## Brief
In the records below, the line that contains "Where should I" marks the start. Copy it and each line after it through the end, exactly, without pictures.
□ □ □ □
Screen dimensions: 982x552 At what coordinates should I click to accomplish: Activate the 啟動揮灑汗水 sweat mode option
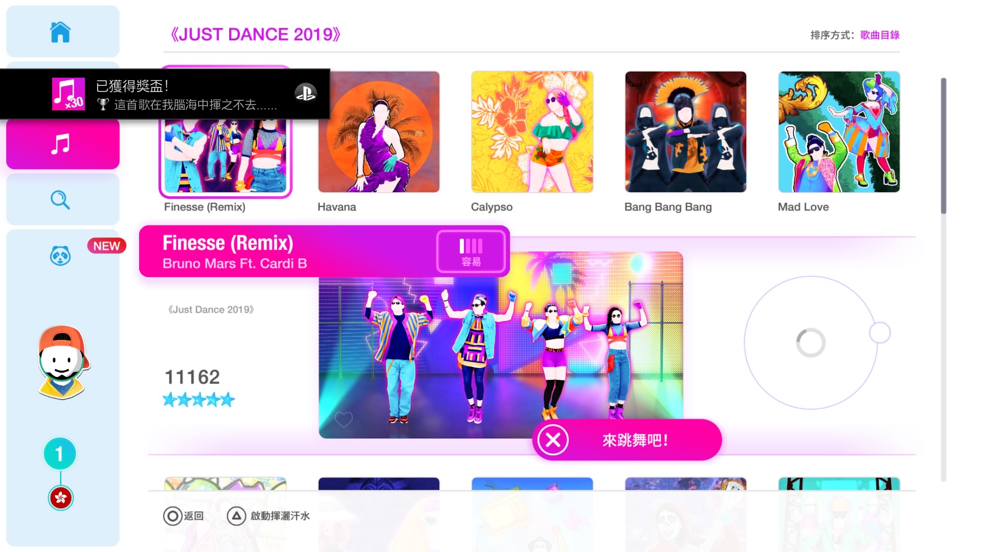pos(269,516)
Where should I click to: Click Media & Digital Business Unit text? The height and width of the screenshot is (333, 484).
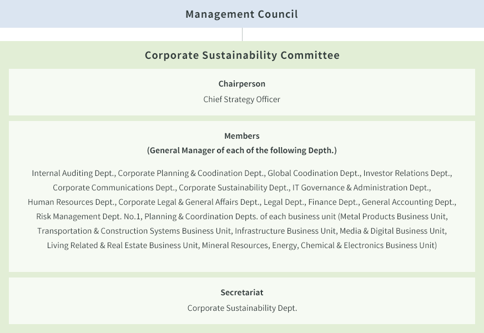pyautogui.click(x=393, y=231)
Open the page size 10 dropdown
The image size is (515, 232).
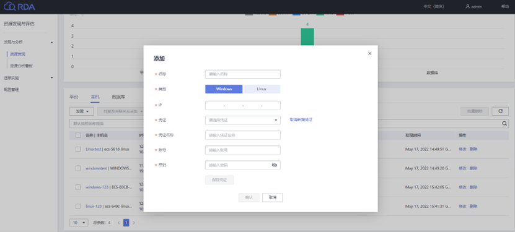79,223
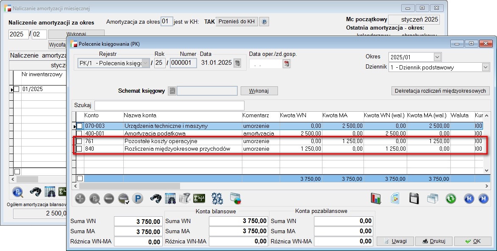Click the bar chart report icon
Image resolution: width=497 pixels, height=251 pixels.
click(x=376, y=198)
□ □ □ □
## Solution to the problem
Where should I click to: Click Media & Digital Business Unit text? The height and width of the screenshot is (333, 484).
pyautogui.click(x=393, y=231)
Open the page size 10 dropdown
The image size is (515, 232).
79,223
Click the bar chart report icon
Image resolution: width=497 pixels, height=251 pixels.
click(x=376, y=198)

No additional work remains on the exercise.